Article

Recalling the Twenties

JULY 1959
Article
Recalling the Twenties
JULY 1959

FRANCIS BROWN '25, editor of The NewYork Times Book Review, as vice president of the General Association of Alumni presided over the Alumni Luncheon meeting in the gymnasium on June 16 of Reunion Week. Following are his introductory remarks:

It is regulation that when we come to Hanover for an occasion like a reunion we wallow in nostalgia and are stalked by reminiscence. Part of the reason we are here, after all, is to indulge in a recalling of the past. Most of us belong to the generation of the Twenties, and I hope the Class of 1919 for the moment will be willing to move into that decade. Many a writer today is telling us that the Twenties was a glorious period in American life. Certainly, whatever reservations one may have about the politics of that time or the state of its business community, it was a dashing time of literary achievement, of intellectual excitement, that pointed toward our cultural maturity as a nation. And I don't need to remind you that it was the speakeasy age when the magic words were, "Joe sent me."

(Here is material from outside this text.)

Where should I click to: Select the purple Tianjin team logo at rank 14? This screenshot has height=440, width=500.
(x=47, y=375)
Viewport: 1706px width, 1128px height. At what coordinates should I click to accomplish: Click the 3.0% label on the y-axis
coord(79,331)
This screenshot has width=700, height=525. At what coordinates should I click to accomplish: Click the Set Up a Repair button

We all know that it was a glorious period at Dartmouth. We made it glorious because we were here. It was a time when men spoke their minds without fear or favor in a world quite different from the one we know today. Iconoclast was an overworked and often misused word in the night-long campus bull sessions. Evolution was still a subject for argument, and Prexy Hopkins set off a small explosion when he said that he would be willing to bring Lenin and Trotsky to the Dartmouth campus if it would stir the student mind. We saw the green-covered American Mercury become the Bible of the campus intellectual, and one spring brought a privately printed volume of Dartmouth verse that is now a collector's item.

The watering trough was still a landmark and a rallying-point for the mayoralty campaigns in which our good friend Irish Flanigan won laurelled fame. The Barbary Coast played on the Commons porch and hums were sweet in the spring twilight. My class of '25 fought '24 outside Rollins Chapel and the Boston papers carried headlines that told of "200 black eyes at Dartmouth." We saw great football teams, and some poor ones. It was a good time to be alive.

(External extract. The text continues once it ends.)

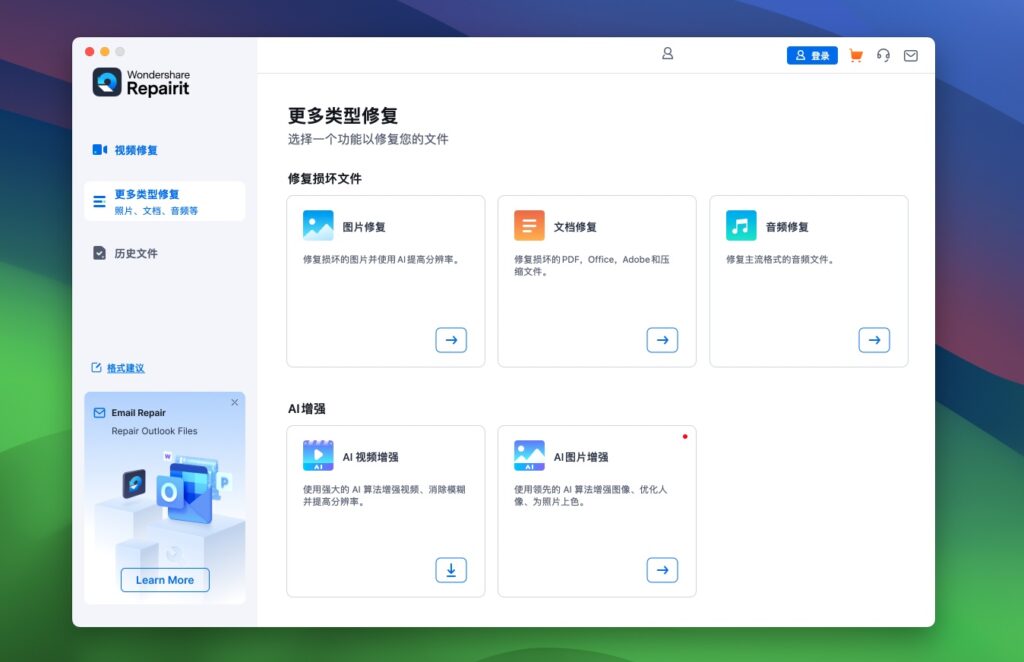Click the shopping cart icon in the top bar
Image resolution: width=1024 pixels, height=662 pixels.
coord(855,56)
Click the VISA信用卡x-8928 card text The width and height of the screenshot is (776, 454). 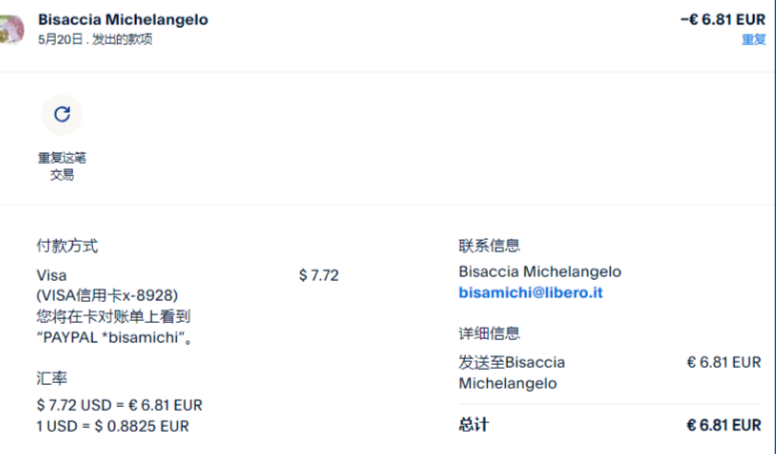(x=107, y=295)
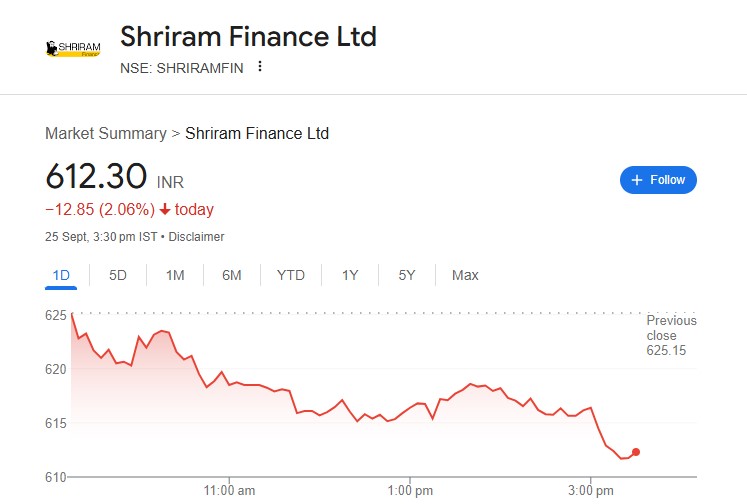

I have said that part of the reason we are here is to wallow in nostalgia. Another reason, and the most significant, is to rededicate ourselves to Dartmouth, our college, but a vastly different college from the one of thirty-five, forty years ago. It is not only that familiar landmarks have disappeared. It is the very life of the College that has changed. Change, as we all know, is the law of life itself. To serve a world far more complex, far more dangerous and explosive than that of the Twenties, the College had to change, and none among us, I know, would want it to stand rooted wholly in the past.

The man most responsible for fitting Dartmouth to meet the challenge of the 1950s is, of course, John Dickey. I don't need to tell you what a wonderful job he has done. Ladies and gentlemen, I give you John Dickey, the President of Dartmouth College.